Members and supporters of No Tag Lakeside plan to attend the Feb. 25 Board of County Commissioners land-use meeting to protest the project.

“We have over 500 petition signatures from Charlotte County residents, raised more than $3,000 for attorney fees, have support from six surrounding communities, have over 200 members on our Facebook group,” said group leader Courtney Mason, who lives near the property targeted for development.

Opponents are concerned the Tag Lakeside project would negatively impact wildlife, cause pollution and potential flooding problems.

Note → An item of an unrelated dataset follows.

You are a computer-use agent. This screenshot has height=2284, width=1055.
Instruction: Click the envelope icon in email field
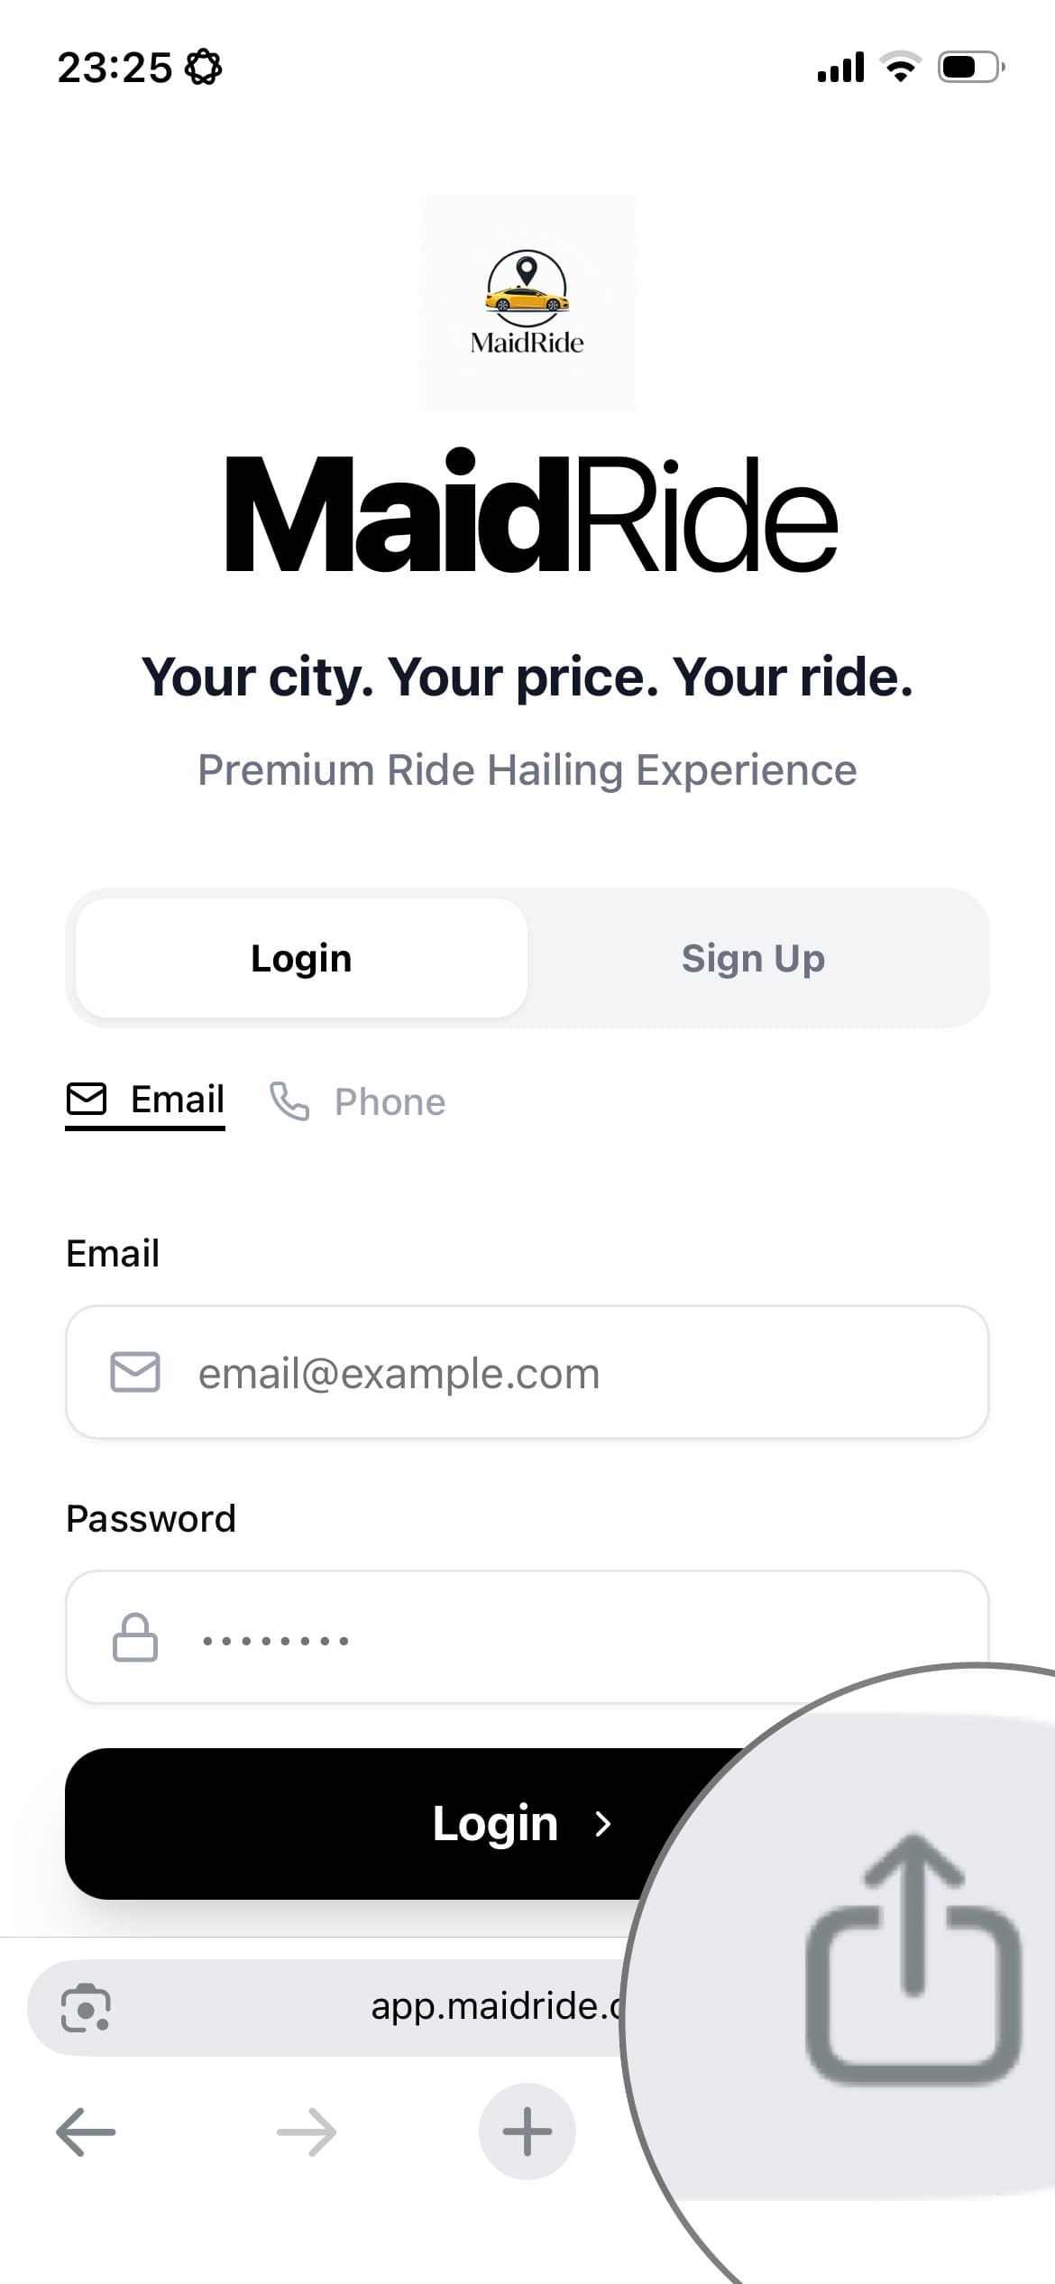(x=135, y=1372)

The planned development is north of Turbak Drive, south of Peace River Shores Boulevard, east of Cobalt Boulevard and west of Duncan Road/U.S. 17.

The county Planning and Zoning Board in July voted 3-0 recommending that rezoning of the land be approved, allowing for more density. Its recommendation was accepted by county commissioners Sept. 10.

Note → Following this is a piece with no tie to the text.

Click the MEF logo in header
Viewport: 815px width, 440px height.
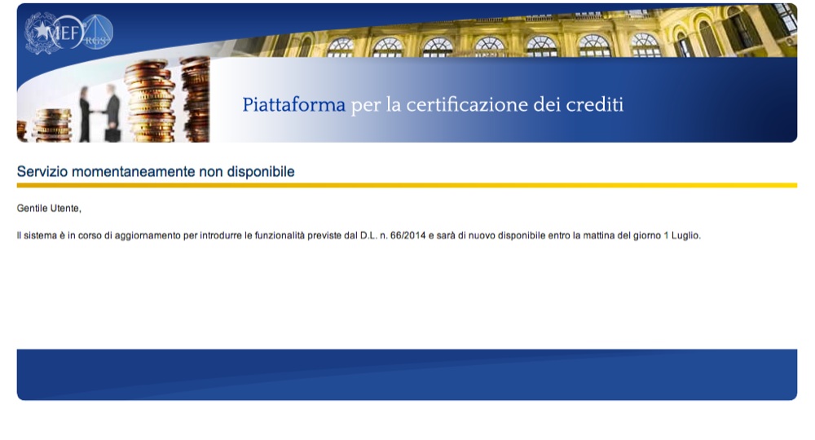pos(65,33)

If approved, the rezoning would allow Tag Lakeside LLC, represented by Robert Berntsson of the Big W Law Firm, to create 1,188 units. The acreage was formerly zoned for 135 units.

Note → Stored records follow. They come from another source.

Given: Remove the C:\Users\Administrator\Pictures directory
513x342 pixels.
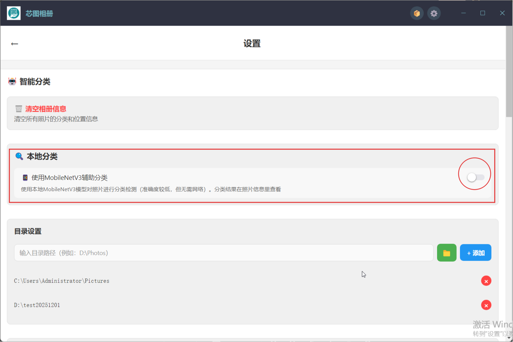Looking at the screenshot, I should click(486, 281).
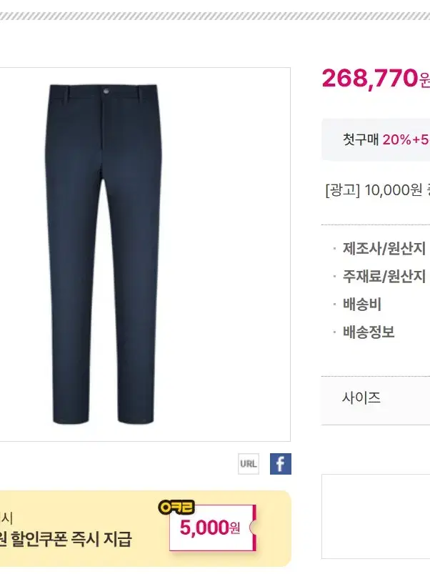Viewport: 430px width, 574px height.
Task: Select the 주재료/원산지 info row
Action: (381, 277)
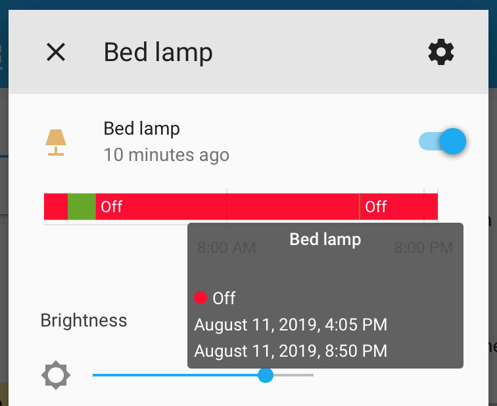Click the "10 minutes ago" timestamp
Viewport: 497px width, 406px height.
(166, 155)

Shortly after the commissioners’ Sept. 10 meeting, Mason joined forces with residents Sara McBee and Denise Gentile, who hired attorney Richard Grosso of Plantation. Grosso recently sent a 15-page letter to commissioners citing various local and state statutes to show why the rezoning amendment should not be allowed.

He wrote that the proposed land-use amendment “suffers from major inconsistencies with the state’s land-use planning law and the county’s own Comprehensive Plan. For all of these reasons, we ask the commission to deny this request to change its Comprehensive Plan to allow this very substantial and inappropriate increase in development proposed by the applicant.”

Previously, Mason told commissioners how the development would harm gopher tortoises.

She said the acreage was found to have 254 potentially active tortoise burrows, according to a 2023 Protected Species Assessment, and 133 would have to be relocated. The gopher tortoise was reclassified as a state-designated threatened species in 2007, and Florida Fish and Wildlife Conservation Commission created its first Gopher Tortoise Management Plan following the reclassification.

No stranger to wildlife, Mason has followed the works and career of her late grandfather, renowned herpetologist Walter Auffenberg, an American biologist who spent decades traveling the world studying numerous reptiles.

The Tag Lakeside developer plans to have some of the tortoises removed and placed in another habitat by FWC, but Mason said the project’s proposed 48 acres set aside for wildlife under the project’s plan is not enough. She said tortoises need more than 100 acres due to available foraging foods, male territorial behaviors, burrows and protection from predators and human interaction.

The endangered Florida scrub-jay also uses the acreage as their habitat.

“The developer would have to pay over $800,000 to the county’s scrub-jay [Habitat Conservation Plan]. They are going to destroy crucial scrub-jay habitat and use the funds toward mitigating the county’s scrub-jay preserved land,” Mason contends.

An attorney from the Center for Biological Diversity found that the developer “is not preserving enough scrub-jay habitat to satisfy the HCP through FWC,” she said.

Before moving ahead with the project, the developer must provide its source of water and a wastewater plan, among other conditions, the county stipulated.

Grosso and the attorney from the Center for Biological Diversity will testify at the Feb. 25 land-use meeting, Mason said.